* _Exercise objective_
Could you report every line of the listing below that holds the word "agent"?

* _Supplied data_
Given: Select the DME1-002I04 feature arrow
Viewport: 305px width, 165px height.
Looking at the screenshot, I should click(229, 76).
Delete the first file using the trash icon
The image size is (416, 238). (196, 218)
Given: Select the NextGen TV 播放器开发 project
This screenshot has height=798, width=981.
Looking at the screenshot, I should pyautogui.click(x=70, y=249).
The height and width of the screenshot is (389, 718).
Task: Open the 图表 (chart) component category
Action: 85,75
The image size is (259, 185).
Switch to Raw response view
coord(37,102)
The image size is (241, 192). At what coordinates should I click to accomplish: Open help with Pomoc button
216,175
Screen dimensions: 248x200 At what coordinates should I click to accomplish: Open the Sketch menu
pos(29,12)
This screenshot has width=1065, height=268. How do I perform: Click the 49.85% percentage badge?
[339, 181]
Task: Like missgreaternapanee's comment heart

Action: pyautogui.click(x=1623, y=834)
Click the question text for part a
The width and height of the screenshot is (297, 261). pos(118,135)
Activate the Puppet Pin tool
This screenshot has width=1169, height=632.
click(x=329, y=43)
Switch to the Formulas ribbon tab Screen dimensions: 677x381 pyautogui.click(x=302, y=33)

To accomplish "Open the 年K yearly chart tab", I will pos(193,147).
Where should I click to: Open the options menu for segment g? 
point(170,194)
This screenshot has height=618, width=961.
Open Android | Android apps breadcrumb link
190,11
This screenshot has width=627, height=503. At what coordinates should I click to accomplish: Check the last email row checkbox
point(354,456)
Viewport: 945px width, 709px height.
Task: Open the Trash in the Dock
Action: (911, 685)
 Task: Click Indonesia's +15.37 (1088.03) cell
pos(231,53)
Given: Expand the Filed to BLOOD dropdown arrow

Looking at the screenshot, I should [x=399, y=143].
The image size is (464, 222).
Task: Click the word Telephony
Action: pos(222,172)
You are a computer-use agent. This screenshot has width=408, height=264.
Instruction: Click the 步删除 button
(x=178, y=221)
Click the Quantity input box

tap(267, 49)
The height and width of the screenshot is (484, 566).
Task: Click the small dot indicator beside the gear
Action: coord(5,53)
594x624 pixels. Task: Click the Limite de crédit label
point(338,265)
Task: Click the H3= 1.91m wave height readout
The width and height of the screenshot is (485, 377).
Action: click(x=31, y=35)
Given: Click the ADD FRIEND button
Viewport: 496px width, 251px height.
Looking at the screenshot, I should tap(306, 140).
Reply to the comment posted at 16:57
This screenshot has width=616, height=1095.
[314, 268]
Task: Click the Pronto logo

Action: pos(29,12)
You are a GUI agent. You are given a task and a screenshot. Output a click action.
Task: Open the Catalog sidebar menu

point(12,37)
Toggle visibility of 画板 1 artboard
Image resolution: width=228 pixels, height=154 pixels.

* _Exercise response_
You are a computer-use agent. This screenshot has width=408, height=264.
You are a GUI agent. You are given a task and a screenshot. Output a click action.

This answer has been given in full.